Compte-rendu et analyse du voyage œcuménique du pape en Suède
I. Compte-rendu du voyage
A l’occasion de la célébration du 5e centenaire de la Réforme luthérienne, le pape François s’est rendu le 31 octobre 2016 pour un voyage de deux jours en Suède, où il participa à deux événements œcuméniques dans les villes de Lund et de Malmö (sud du pays). Lors d’un entretien accordé le 24 septembre au jésuite suédois Ulf Jonsson dans la revue Civiltà Cattolica, le pape a précisé que son rôle de « pasteur » l’a conduit à modifier son programme en ajoutant une journée, le 1er novembre, pour célébrer la messe à la demande des catholiques suédois.
François a été accueilli à l’aéroport de Malmö par le nonce apostolique Mgr Henryk Józef Nowacki, le Premier ministre suédois Stefan Löfven et le ministre de la Culture et de la Démocratie Alice Bah-Kuhnke, ainsi que des représentants de la Fédération Luthérienne Mondiale (FLM). Le Souverain Pontife était accompagné du cardinal Pietro Parolin, Secrétaire d'Etat du Saint-Siège, et du cardinal Kurt Koch, président du Conseil pontifical pour la Promotion de l'Unité des Chrétiens.
A 14h30, le pape François a participé à une prière œcuménique dans la cathédrale luthérienne de Lund, où il a prononcé devant 450 personnes une homélie sur l’unité des chrétiens.
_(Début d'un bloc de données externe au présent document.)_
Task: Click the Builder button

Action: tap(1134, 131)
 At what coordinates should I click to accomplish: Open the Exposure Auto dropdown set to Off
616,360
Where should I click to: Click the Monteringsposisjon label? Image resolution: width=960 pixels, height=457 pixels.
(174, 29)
Citant en introduction les paroles de Jésus à la dernière Cène : « Demeurez en moi, comme moi en vous » (Jn 15, 4), le pape a rappelé que « nous devons être unis au Père, si nous voulons porter du fruit ». Il a ensuite voulu associer les luthériens dans le « désir commun de rester unis à lui pour avoir la vie », en remerciant Dieu de voir « tant de nos frères, de différentes communautés ecclésiales, qui ne se sont pas résignés à la division ». « Notre division, a déclaré François, a été historiquement perpétuée plus par des hommes de pouvoir de ce monde que par la volonté du peuple fidèle ». La Réforme a été imposée par la force en Suède, pour des raisons politiques, déclarait le P. Ulf Jonsson dans la Civiltà Cattolica, à l’occasion de son entretien avec le pape. La Réforme luthérienne assurait au roi Gustave Vasa le contrôle de l’Eglise, lui permettant de disposer de ses terres et de ses revenus. Aujourd’hui encore, précisait le jésuite, l’Eglise luthérienne est gouvernée par un synode général, dont les membres sont élus par les partis politiques.
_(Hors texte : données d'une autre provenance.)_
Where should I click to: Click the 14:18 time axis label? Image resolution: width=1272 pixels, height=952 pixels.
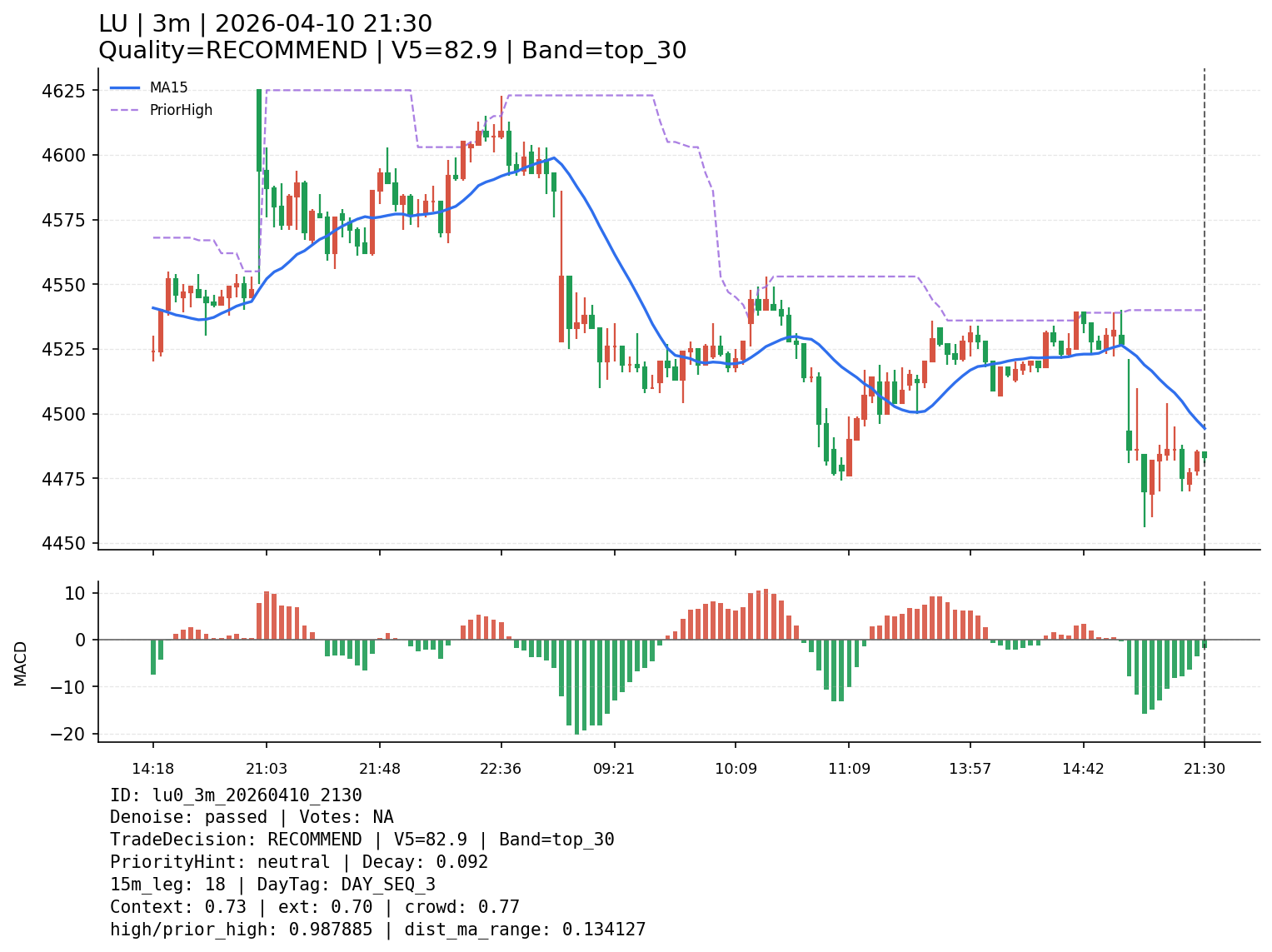[152, 769]
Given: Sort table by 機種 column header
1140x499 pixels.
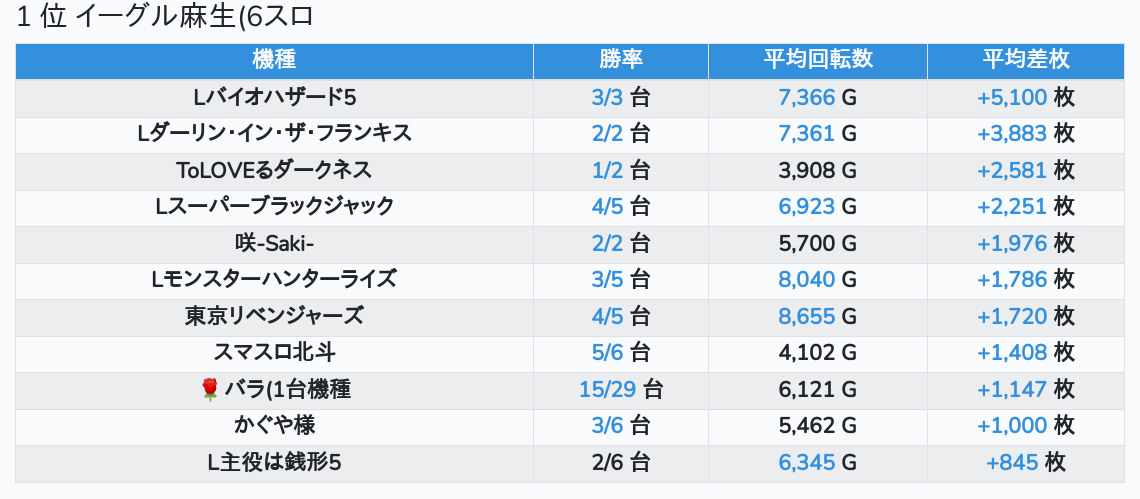Looking at the screenshot, I should pyautogui.click(x=274, y=60).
« Avec gratitude, nous reconnaissons que la Réforme a contribué à mettre davantage au centre la Sainte Ecriture dans la vie de l’Eglise », a poursuivi François. « Jésus intercède pour nous comme médiateur auprès du Père et il lui demande l’unité de ses disciples ‘pour que le monde croie’ (Jn 17, 21) », a-t-il expliqué. « C’est le témoignage que le monde attend de nous », a justifié François. « Nous, [Catholiques et Luthériens], serons un témoignage de la miséricorde en vivant quotidiennement le pardon et la réconciliation ». « Sans ce service au monde et dans le monde, la foi chrétienne est incomplète », a-t-il affirmé.
A la fin de la cérémonie, une déclaration commune a été signée, mentionnant que « beaucoup de membres de nos communautés aspirent à recevoir l’Eucharistie à une même table, comme expression concrète de la pleine unité ». « Nous prions Dieu afin que les catholiques et les luthériens soient capables de témoigner ensemble de l’Evangile de Jésus-Christ, invitant l’humanité à écouter et à recevoir la bonne nouvelle de l’action rédemptrice de Dieu. » Catholiques et Luthériens s’engagent à progresser dans cette direction.
A 16h40, le pape a rejoint le stade Arena de Malmö, situé à 28 km, où il prononça un discours et rencontra ensuite les différentes délégations œcuméniques. Longuement ovationné, il se trouvait aux côtés de Mounib Yonan et du pasteur Martin Junge, respectivement président et secrétaire de la Fédération luthérienne mondiale, créée en 1947 à Lund, et qui regroupe 145 confessions protestantes, ainsi que du cardinal Kurt Koch. Dans son discours prononcé devant près de 10.000 personnes, le pape François a déclaré rendre grâce à Dieu pour cette commémoration conjointe des 500 ans de la Réforme, et souligné que l’unité des chrétiens est une priorité, parce que « ce qui nous unit est plus grand que ce qui nous sépare ».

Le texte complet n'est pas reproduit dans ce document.